**TRECHO:**
::::

05 dezembro 2018

O Cortiço


Foi no ano de 1995 que li pela primeira vez o romance naturalista O Cortiço, do escritor maranhense Aluísio Azevedo, publicado pela primeira vez em 1890. À época da leitura obrigatória para a escola, responsável pela edição com 219 páginas que mantenho até hoje, ficou o desconforto com as características animalescas com as quais os personagens são descritos, que os descrevem tanto física, quanto emocionalmente.
Após releitura, realizada 23 anos depois da primeira, compreendo que a falta de compreensão sobre o mundo que orientava a percepção que tinha sobre a sociedade naquele momento dificultou o entendimento sobre o microambiente de O Cortiço, como uma representação social.
O desconforto persiste, pois, a abordagem determinista apresentava por Aluísio Azevedo nos leva a refletir sobre como somos influenciados pelo meio no qual estamos inseridos, em maior ou menor grau, positiva e/ou negativamente.
Podemos discordar da perspectiva de Darwin, que afirma não haver alternativa e que somos produtos do meio, mas não dá para negar essa influência.

::::

**ENUNCIADO A:** Para cada afirmação abaixo, diga se ela combina com o texto sobre O Cortiço, respondendo sim ou não e citando as palavras exatas do texto que decidem. (i) O romance saiu pela primeira vez em 1890. (ii) A releitura aconteceu 20 anos depois da primeira leitura. (iii) Depois da releitura, o desconforto com o livro sumiu.

**DADOS FORNECIDOS:**
::::

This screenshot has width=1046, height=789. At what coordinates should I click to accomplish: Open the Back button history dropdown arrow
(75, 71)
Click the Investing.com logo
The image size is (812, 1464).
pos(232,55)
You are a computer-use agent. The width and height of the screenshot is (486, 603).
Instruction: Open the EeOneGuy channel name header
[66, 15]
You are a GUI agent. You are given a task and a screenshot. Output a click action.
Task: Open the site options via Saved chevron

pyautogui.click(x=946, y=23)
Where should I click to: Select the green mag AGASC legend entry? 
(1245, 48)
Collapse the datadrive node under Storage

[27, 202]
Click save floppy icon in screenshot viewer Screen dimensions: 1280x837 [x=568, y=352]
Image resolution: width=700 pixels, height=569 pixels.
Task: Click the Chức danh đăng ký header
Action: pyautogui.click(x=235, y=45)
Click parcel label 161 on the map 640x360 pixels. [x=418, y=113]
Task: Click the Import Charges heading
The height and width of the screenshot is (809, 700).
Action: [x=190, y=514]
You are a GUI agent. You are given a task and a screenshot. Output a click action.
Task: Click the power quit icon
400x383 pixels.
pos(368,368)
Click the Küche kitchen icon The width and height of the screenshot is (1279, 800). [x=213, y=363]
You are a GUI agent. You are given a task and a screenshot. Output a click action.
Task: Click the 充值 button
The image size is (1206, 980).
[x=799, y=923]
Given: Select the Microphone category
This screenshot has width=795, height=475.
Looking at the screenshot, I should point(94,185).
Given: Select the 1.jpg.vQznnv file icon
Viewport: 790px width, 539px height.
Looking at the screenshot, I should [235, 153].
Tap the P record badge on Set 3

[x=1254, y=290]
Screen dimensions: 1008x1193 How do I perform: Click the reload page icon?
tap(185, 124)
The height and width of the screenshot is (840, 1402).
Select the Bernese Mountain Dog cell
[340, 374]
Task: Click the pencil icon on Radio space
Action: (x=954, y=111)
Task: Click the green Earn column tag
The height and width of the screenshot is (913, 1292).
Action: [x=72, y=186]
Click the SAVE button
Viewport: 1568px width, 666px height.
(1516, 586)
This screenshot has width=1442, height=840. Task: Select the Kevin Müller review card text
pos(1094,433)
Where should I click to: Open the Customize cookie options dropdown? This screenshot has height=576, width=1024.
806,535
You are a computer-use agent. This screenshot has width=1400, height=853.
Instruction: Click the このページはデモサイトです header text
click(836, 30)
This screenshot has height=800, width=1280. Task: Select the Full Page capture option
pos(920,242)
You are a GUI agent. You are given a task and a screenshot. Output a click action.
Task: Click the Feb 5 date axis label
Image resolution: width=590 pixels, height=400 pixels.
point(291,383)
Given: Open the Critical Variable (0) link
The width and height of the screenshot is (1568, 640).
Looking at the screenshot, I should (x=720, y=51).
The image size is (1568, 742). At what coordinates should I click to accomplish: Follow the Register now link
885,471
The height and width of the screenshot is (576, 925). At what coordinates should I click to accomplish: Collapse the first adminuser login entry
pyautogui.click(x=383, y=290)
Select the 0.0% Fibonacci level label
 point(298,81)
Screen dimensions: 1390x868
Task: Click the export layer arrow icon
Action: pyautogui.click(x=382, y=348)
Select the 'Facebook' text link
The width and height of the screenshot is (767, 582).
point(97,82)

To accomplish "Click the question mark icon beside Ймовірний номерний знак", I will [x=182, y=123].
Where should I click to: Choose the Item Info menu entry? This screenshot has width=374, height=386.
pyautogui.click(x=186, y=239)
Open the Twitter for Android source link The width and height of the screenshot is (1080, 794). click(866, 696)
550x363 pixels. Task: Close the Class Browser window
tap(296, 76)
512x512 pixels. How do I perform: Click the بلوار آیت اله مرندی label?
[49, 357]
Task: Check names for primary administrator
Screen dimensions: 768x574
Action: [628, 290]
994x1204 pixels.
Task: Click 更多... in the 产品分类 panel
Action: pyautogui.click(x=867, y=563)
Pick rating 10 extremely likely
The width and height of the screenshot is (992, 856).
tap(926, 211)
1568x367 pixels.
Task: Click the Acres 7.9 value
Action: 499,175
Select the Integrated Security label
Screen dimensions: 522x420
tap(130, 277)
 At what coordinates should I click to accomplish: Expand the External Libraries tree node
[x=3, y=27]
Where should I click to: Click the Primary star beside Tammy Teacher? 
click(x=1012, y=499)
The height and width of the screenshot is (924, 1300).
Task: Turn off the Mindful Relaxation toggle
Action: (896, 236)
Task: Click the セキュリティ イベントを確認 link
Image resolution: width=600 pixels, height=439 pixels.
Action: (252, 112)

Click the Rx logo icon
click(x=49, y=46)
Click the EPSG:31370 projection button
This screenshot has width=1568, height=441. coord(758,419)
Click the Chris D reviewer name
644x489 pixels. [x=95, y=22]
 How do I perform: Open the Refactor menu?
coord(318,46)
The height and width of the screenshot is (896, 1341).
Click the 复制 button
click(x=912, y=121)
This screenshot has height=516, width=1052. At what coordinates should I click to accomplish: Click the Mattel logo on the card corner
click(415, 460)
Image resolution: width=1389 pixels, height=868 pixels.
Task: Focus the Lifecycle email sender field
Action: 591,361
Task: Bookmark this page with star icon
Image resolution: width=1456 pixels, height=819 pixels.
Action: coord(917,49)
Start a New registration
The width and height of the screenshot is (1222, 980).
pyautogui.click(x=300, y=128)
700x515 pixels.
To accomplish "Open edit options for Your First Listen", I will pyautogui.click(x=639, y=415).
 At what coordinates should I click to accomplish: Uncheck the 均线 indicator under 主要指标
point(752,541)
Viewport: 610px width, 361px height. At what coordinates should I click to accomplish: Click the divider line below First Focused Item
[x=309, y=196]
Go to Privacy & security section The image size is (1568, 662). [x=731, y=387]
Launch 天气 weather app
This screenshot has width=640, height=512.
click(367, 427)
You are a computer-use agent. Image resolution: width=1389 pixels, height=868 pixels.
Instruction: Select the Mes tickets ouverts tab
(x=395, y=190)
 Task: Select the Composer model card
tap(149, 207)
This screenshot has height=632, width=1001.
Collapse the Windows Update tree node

::::

**ENUNCIADO B:** Devolva sem nenhuma mudança as linhas da listagem que vão da linha que contém "550x363 pixels. Task: Close" até a linha que contém "will pyautogui.click(x=639, y=415).", com as duas pontas incluídas e nada além delas.

**RESULTADO DO EXERCÍCIO A:**
(i) Sim: "publicado pela primeira vez em 1890".
(ii) Não: "realizada 23 anos depois da primeira".
(iii) Não: "O desconforto persiste".

**RESULTADO DO EXERCÍCIO B:**
550x363 pixels. Task: Close the Class Browser window
tap(296, 76)
512x512 pixels. How do I perform: Click the بلوار آیت اله مرندی label?
[49, 357]
Task: Check names for primary administrator
Screen dimensions: 768x574
Action: [628, 290]
994x1204 pixels.
Task: Click 更多... in the 产品分类 panel
Action: pyautogui.click(x=867, y=563)
Pick rating 10 extremely likely
The width and height of the screenshot is (992, 856).
tap(926, 211)
1568x367 pixels.
Task: Click the Acres 7.9 value
Action: 499,175
Select the Integrated Security label
Screen dimensions: 522x420
tap(130, 277)
 At what coordinates should I click to accomplish: Expand the External Libraries tree node
[x=3, y=27]
Where should I click to: Click the Primary star beside Tammy Teacher? 
click(x=1012, y=499)
The height and width of the screenshot is (924, 1300).
Task: Turn off the Mindful Relaxation toggle
Action: (896, 236)
Task: Click the セキュリティ イベントを確認 link
Image resolution: width=600 pixels, height=439 pixels.
Action: (252, 112)

Click the Rx logo icon
click(x=49, y=46)
Click the EPSG:31370 projection button
This screenshot has width=1568, height=441. coord(758,419)
Click the Chris D reviewer name
644x489 pixels. [x=95, y=22]
 How do I perform: Open the Refactor menu?
coord(318,46)
The height and width of the screenshot is (896, 1341).
Click the 复制 button
click(x=912, y=121)
This screenshot has height=516, width=1052. At what coordinates should I click to accomplish: Click the Mattel logo on the card corner
click(415, 460)
Image resolution: width=1389 pixels, height=868 pixels.
Task: Focus the Lifecycle email sender field
Action: 591,361
Task: Bookmark this page with star icon
Image resolution: width=1456 pixels, height=819 pixels.
Action: coord(917,49)
Start a New registration
The width and height of the screenshot is (1222, 980).
pyautogui.click(x=300, y=128)
700x515 pixels.
To accomplish "Open edit options for Your First Listen", I will pyautogui.click(x=639, y=415).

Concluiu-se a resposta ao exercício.